[Opening Records for this task section]

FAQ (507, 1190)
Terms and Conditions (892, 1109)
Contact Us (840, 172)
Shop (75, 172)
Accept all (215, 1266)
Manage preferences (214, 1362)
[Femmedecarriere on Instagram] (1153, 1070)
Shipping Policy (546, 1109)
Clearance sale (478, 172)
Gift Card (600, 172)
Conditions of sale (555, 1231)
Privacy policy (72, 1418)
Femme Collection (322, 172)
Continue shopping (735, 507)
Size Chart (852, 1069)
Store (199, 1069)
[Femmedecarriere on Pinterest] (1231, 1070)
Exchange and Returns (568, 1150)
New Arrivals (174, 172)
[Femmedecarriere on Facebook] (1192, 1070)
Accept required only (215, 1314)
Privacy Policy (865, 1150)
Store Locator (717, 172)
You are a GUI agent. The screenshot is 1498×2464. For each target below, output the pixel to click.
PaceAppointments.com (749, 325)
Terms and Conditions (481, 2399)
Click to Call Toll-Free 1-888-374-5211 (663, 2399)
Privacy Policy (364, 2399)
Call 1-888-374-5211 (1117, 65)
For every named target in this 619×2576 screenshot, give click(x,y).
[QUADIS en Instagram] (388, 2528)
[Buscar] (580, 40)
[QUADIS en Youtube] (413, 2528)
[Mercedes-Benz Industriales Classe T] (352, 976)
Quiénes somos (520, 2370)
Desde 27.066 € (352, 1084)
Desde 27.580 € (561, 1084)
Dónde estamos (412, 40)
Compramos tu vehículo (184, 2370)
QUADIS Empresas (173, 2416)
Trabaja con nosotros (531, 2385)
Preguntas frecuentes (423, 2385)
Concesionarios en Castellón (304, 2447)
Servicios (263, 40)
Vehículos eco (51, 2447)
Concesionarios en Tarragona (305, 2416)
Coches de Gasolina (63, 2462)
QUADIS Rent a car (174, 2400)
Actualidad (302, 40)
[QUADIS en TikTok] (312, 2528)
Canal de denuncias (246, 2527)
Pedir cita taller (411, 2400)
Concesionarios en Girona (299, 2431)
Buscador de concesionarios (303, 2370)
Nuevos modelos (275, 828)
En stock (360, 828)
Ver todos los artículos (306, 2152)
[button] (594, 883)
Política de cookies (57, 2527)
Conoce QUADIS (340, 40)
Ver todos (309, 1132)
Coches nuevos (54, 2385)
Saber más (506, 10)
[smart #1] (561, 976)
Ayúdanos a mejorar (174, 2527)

[Closing Records for this task section]

Return the lines above that include the string "Terms".

Terms and Conditions (892, 1109)
Terms and Conditions (481, 2399)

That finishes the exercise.